With the Beijing Olympics behind us and football season under way, there’s a strong sense that it’s ‘back to school’ for more than just the kids. And it promises to be a challenging term for design and the creative industries.
So what will the autumn bring? Certainly, there are a few issues that were unresolved before the summer ‘recess’ that could have a positive knock-on for design.
There is, for example, D&AD and its fruitless attempt to appoint a successor to Michael Hockney, whose sudden departure in March last year left it without a chief executive. Its finance director Dara Lynch has so far stepped into the breach and financial shortcomings have been cited as a reason why the full-time post remains unfilled. But without consistent leadership and a visible front man or woman, the organisation lacks a strong presence, prompting many in design to say it has lost its way.

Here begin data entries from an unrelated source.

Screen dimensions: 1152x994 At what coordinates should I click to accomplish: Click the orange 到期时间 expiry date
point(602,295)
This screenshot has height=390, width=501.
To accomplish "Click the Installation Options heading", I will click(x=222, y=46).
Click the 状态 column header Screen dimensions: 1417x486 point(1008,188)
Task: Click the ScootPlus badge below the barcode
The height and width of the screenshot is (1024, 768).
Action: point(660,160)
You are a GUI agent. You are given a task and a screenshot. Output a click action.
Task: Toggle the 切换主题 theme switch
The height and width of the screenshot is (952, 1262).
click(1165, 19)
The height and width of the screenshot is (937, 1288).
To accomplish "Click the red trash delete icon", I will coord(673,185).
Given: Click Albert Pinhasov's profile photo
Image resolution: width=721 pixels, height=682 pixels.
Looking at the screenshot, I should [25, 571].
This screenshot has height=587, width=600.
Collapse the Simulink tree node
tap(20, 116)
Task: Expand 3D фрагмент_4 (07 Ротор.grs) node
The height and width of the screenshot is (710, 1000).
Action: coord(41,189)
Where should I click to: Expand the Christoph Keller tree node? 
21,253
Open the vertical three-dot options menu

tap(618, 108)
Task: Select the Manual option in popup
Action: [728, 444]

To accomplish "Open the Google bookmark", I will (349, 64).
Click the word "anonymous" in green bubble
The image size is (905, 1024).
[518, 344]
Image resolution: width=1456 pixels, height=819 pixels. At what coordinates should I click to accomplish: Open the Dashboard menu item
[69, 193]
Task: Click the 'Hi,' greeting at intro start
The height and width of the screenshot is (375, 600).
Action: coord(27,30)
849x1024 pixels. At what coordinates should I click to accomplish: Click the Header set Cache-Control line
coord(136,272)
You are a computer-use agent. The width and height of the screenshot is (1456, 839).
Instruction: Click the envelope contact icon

Williams Murray Hamm co-founder Garrick Hamm takes over as D&AD President from Poke’s Simon Waterfall on 18 September and addressing this vacancy has to be high on his agenda to take D&AD forward.
For London, there is the 2012 Olympics and how design will fit into pre-games activities. Will we finally have a design czar, to ensure the best design is commissioned in an exemplary way?
Still in the capital, will London Mayor Boris Johnson announce a strategy for design in his autumn statement this month? Perhaps he too will appoint a high-profile design czar – we live in hope.
Outside London, there is the Design of the Times initiative, hugely successful in Newcastle Gateshead in 2007 and originally intended by its instigator the Design Council as a biennial event. We were told in March that the next event is likely to be in 2010, hosted by Cornwall, but we’ve heard nothing since.
Action on any of these could have a positive impact on design. And that is without the effect on the sector of bigger issues such as Government policy, the economies of emerging nations and the American elections.